Recent Advances in Computational Optimization Book Review:

This book presents recent advances in computational optimization. Our everyday life is unthinkable without optimization. We try to minimize our effort and to maximize the achieved profit. Many real-world and industrial problems arising in engineering, economics, medicine and other domains can be formulated as optimization tasks. The book is a comprehensive collection of extended contributions from the Workshops on Computational Optimization 2020. The book includes important real problems like modeling of physical processes, workforce planning, parameter settings for controlling different processes, transportation problems, wireless sensor networks, machine scheduling, air pollution modeling, solving multiple integrals and systems of differential equations which describe real processes, solving engineering problems. It shows how to develop algorithms for them based on new intelligent methods like evolutionary computations, ant colony optimization, constrain programming and others. This research demonstrates how some real-world problems arising in engineering, economics and other domains can be formulated as optimization problems.

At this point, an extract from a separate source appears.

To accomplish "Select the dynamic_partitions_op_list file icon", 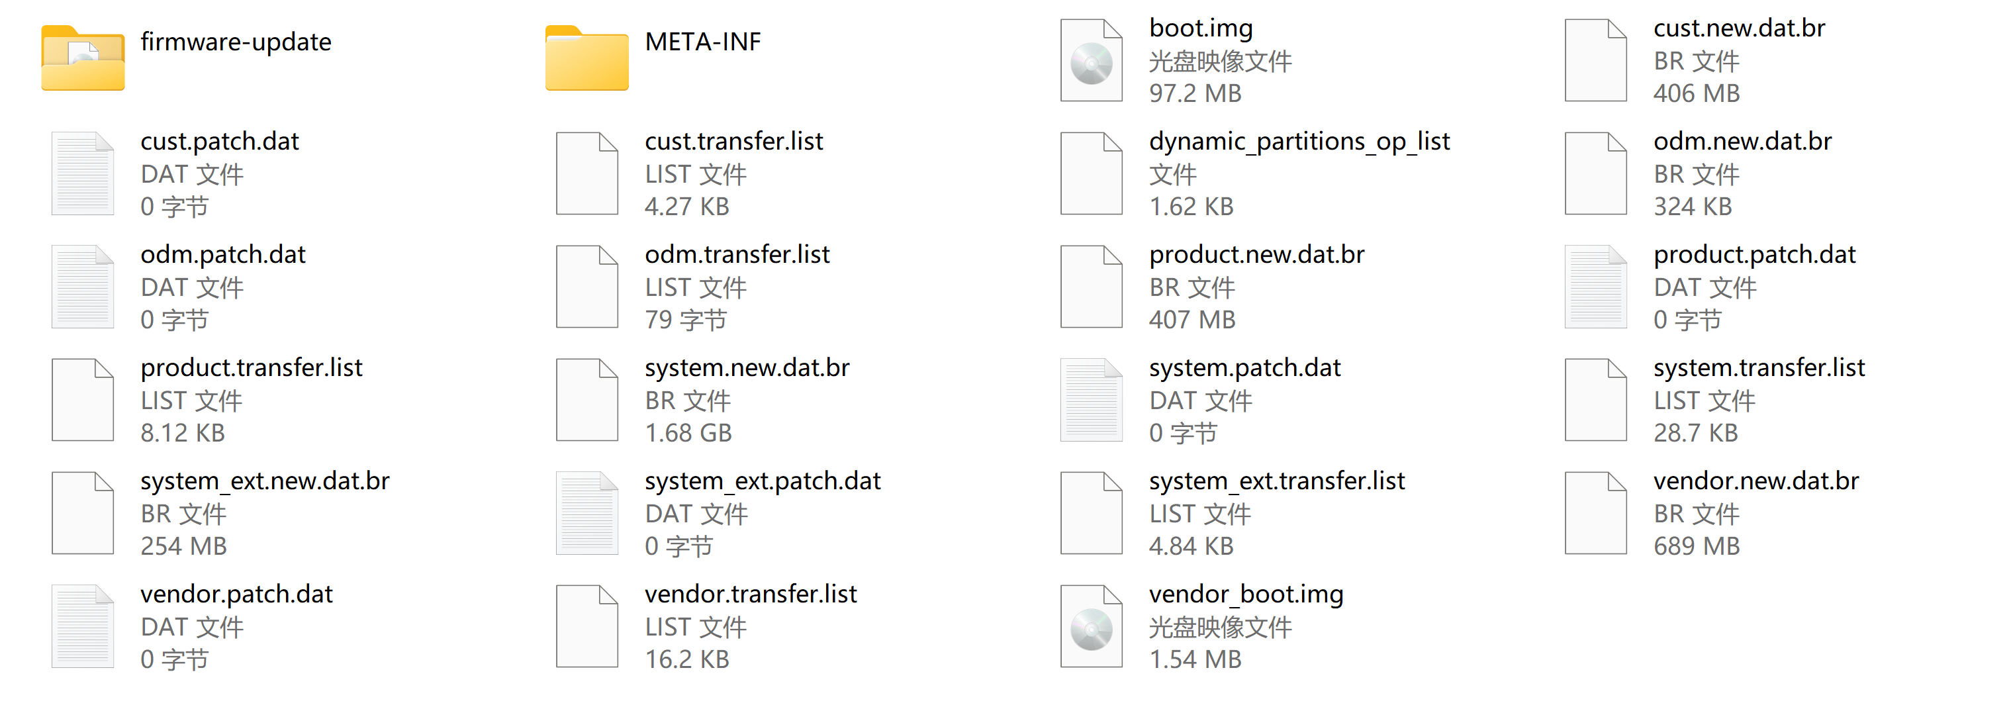I will pyautogui.click(x=1090, y=174).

Optimization and Regularization for Computational Inverse Problems and Applications

Optimization and Regularization for Computational Inverse Problems and Applications
Author: Yanfei Wang,Anatoly G. Yagola,Changchun Yang
Publsiher: Springer Science & Business Media
Total Pages: 400
Release: 2011-06-29
ISBN 10: 3642137423
ISBN 13: 9783642137426
Language: EN, FR, DE, ES & NL

Optimization and Regularization for Computational Inverse Problems and Applications Book Review:

"Optimization and Regularization for Computational Inverse Problems and Applications" focuses on advances in inversion theory and recent developments with practical applications, particularly emphasizing the combination of optimization and regularization for solving inverse problems. This book covers both the methods, including standard regularization theory, Fejer processes for linear and nonlinear problems, the balancing principle, extrapolated regularization, nonstandard regularization, nonlinear gradient method, the nonmonotone gradient method, subspace method and Lie group method; and the practical applications, such as the reconstruction problem for inverse scattering, molecular spectra data processing, quantitative remote sensing inversion, seismic inversion using the Lie group method, and the gravitational lensing problem. Scientists, researchers and engineers, as well as graduate students engaged in applied mathematics, engineering, geophysics, medical science, image processing, remote sensing and atmospheric science will benefit from this book. Dr. Yanfei Wang is a Professor at the Institute of Geology and Geophysics, Chinese Academy of Sciences, China. Dr. Sc. Anatoly G. Yagola is a Professor and Assistant Dean of the Physical Faculty, Lomonosov Moscow State University, Russia. Dr. Changchun Yang is a Professor and Vice Director of the Institute of Geology and Geophysics, Chinese Academy of Sciences, China.